Variation of Immune Cell Responses in Humans Reveals Sex-Specific Coordinated Signaling Across Cell Types.

Assessing the health and competence of the immune system is central to evaluating vaccination responses, autoimmune conditions, cancer prognosis, and treatment. With an increasing number of studies examining immune dysregulation, there is a growing need for a curated reference of variation in immune parameters in healthy individuals. We used mass cytometry (CyTOF) to profile blood from 86 humans in response to 15 ex vivo immune stimuli. We present reference ranges for cell-specific immune markers and highlight differences that appear across sex and age. We identified modules of immune features that suggest there exists an underlying structure to the immune system based on signaling pathway responses across cell types. We observed increased MAPK signaling in inflammatory pathways in innate immune cells and greater overall coordination of immune cell responses in females. In contrast, males exhibited stronger pSTAT1 and pTBK1 responses. These reference data are publicly available as a resource for immune profiling studies.

A Comprehensive Atlas of Immunological Differences Between Humans, Mice, and Non-Human Primates.

Animal models are an integral part of the drug development and evaluation process. However, they are unsurprisingly imperfect reflections of humans, and the extent and nature of many immunological differences are unknown. With the rise of targeted and biological therapeutics, it is increasingly important that we understand the molecular differences in the immunological behavior of humans and model organisms. However, very few antibodies are raised against non-human primate antigens, and databases of cross-reactivity between species are incomplete. Thus, we screened 332 antibodies in five immune cell populations in blood from humans and four non-human primate species generating a comprehensive cross-reactivity catalog that includes cell type-specificity. We used this catalog to create large mass cytometry universal cross-species phenotyping and signaling panels for humans, along with three of the model organisms most similar to humans: rhesus and cynomolgus macaques and African green monkeys; and one of the mammalian models most widely used in drug development: C57BL/6 mice. As a proof-of-principle, we measured immune cell signaling responses across all five species to an array of 15 stimuli using mass cytometry. We found numerous instances of different cellular phenotypes and immune signaling events occurring within and between species, and detailed three examples (double-positive T cell frequency and signaling; granulocyte response to Bacillus anthracis antigen; and B cell subsets). We also explore the correlation of herpes simian B virus serostatus on the immune profile. Antibody panels and the full dataset generated are available online as a resource to enable future studies comparing immune responses across species during the evaluation of therapeutics.
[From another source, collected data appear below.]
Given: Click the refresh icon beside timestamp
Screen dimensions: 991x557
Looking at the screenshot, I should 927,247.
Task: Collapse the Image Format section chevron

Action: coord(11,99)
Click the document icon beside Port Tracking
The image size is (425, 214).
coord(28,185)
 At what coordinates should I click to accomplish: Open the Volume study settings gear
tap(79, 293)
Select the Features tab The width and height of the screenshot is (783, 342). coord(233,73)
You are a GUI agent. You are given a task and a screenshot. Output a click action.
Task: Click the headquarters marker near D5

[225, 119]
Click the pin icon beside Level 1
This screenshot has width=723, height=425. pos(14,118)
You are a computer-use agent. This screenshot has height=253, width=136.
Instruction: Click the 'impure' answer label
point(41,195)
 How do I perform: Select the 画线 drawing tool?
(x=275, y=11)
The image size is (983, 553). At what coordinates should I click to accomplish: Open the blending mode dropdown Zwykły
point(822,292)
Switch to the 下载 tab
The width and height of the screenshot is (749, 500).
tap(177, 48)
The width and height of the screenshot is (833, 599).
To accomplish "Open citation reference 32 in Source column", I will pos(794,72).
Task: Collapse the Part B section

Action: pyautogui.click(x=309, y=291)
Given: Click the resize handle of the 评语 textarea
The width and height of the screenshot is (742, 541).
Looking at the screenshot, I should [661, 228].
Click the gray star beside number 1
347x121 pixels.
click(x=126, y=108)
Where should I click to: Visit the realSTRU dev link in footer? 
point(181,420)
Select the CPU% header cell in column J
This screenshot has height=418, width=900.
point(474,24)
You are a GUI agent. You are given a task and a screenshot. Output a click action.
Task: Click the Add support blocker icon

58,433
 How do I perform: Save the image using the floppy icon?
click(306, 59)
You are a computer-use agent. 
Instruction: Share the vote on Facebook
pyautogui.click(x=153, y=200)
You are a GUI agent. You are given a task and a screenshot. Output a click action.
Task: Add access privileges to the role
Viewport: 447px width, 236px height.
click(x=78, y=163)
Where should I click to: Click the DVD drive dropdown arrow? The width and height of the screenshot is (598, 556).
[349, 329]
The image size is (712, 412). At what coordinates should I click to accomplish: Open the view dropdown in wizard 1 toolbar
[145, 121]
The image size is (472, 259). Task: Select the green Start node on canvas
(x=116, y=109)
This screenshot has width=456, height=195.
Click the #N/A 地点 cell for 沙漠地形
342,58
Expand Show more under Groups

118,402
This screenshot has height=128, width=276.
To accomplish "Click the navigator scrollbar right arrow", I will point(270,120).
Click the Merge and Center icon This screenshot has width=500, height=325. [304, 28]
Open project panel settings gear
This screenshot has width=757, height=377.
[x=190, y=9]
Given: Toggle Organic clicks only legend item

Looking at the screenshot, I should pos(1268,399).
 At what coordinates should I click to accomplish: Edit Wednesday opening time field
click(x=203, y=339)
Systemic Immunity Is Required for Effective Cancer Immunotherapy.

Immune responses involve coordination across cell types and tissues. However, studies in cancer immunotherapy have focused heavily on local immune responses in the tumor microenvironment. To investigate immune activity more broadly, we performed an organism-wide study in genetically engineered cancer models using mass cytometry. We analyzed immune responses in several tissues after immunotherapy by developing intuitive models for visualizing single-cell data with statistical inference. Immune activation was evident in the tumor and systemically shortly after effective therapy was administered. However, during tumor rejection, only peripheral immune cells sustained their proliferation. This systemic response was coordinated across tissues and required for tumor eradication in several immunotherapy models. An emergent population of peripheral CD4 T cells conferred protection against new tumors and was significantly expanded in patients responding to immunotherapy. These studies demonstrate the critical impact of systemic immune responses that drive tumor rejection.